En otro debate con motivo de los 20 años de la adopción de la resolución más importante en materia de terrorismo (la resolución 1373 de 2001), el Representante Permanente Juan Ramón de la Fuente dio una lectura informada y muy actual del denominado “derecho global contra el terrorismo”, que desató dicha resolución y que ha evolucionado desenfrenadamente. Se dice fácil, pero no toda delegación demuestra ese grado de conocimiento sobre un tema tan complejo, y ello contribuirá a que México sea tomado muy en serio. Se trata también de una intervención atinada en la promoción del interés nacional, conforme a las prioridades ya mencionadas. Así lo demuestra la inclusión del tema de tráfico de armas y el llamamiento muy claro a no caer en abusos del derecho de legítima defensa en el combate al terrorismo. Pero también es una intervención arriesgada en otros aspectos, como el énfasis en la prevención y el rol de diversos actores y factores sociales en dicha prevención. Además, se hizo referencia al creciente riesgo terrorista proveniente de la extrema derecha. No podría estar más de acuerdo con ello.
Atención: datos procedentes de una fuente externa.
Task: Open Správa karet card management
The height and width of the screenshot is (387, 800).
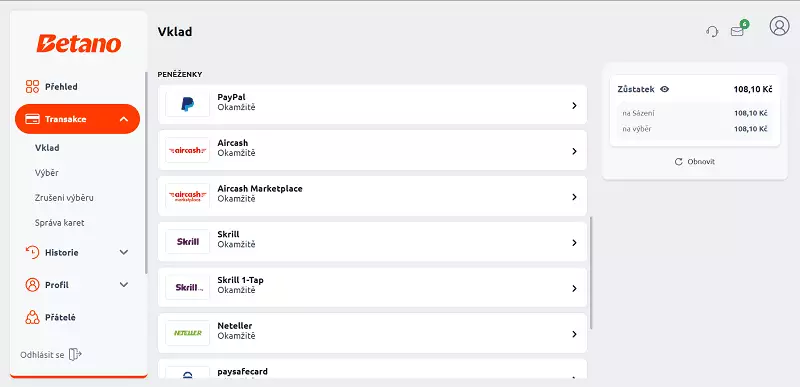Action: (x=60, y=223)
Sin embargo, me preocupa que pudiera prestarse a abrir debates peligrosos sobre quiénes más deben ser considerados terroristas por el CS. Tras el ataque xenófobo en el Walmart de Texas, México cuenta con toda la legitimidad para exigir que el extremismo supremacista blanco sea considerado como el peligro real y creciente que es. Pero me inclino a pensar que en este tema los mejores aliados de México son los moderadores de contenido de Facebook y Twitter, así como una serie de redes informales y ‘think-and-do-tanks’ que, sin hacer ruido en la alta política mundial, son los reguladores más efectivos en el actual derecho global contra el terrorismo. Lo mismo vale para otros temas, en los que nuestros representantes estarán naturalmente tentados a usar este espacio no permanente. De ahí que insista en que el Consejo de Seguridad ya no es lo más cercano a un soberano mundial, sino cada vez más una plataforma de reensamblaje constante. Desde dicha plataforma se obtiene una perspectiva y acceso privilegiados a los procesos de ensamblaje global más importantes. México ya determinó bien sus prioridades, ahora debe aprender a enlazarse en el ensamblaje de seguridad global.
Alejandro Rodiles. Profesor de derecho internacional y gobernanza global del Departamento de Derecho del ITAM; investigador (Senior Fellow) del Grupo de Investigación Berlín-Potsdam sobre el estado de derecho internacional (KFG). Formó parte del equipo diplomático de la Misión de México ante la ONU durante la pasada membresía de nuestro país en el Consejo de Seguridad, en el bienio 2009-2010.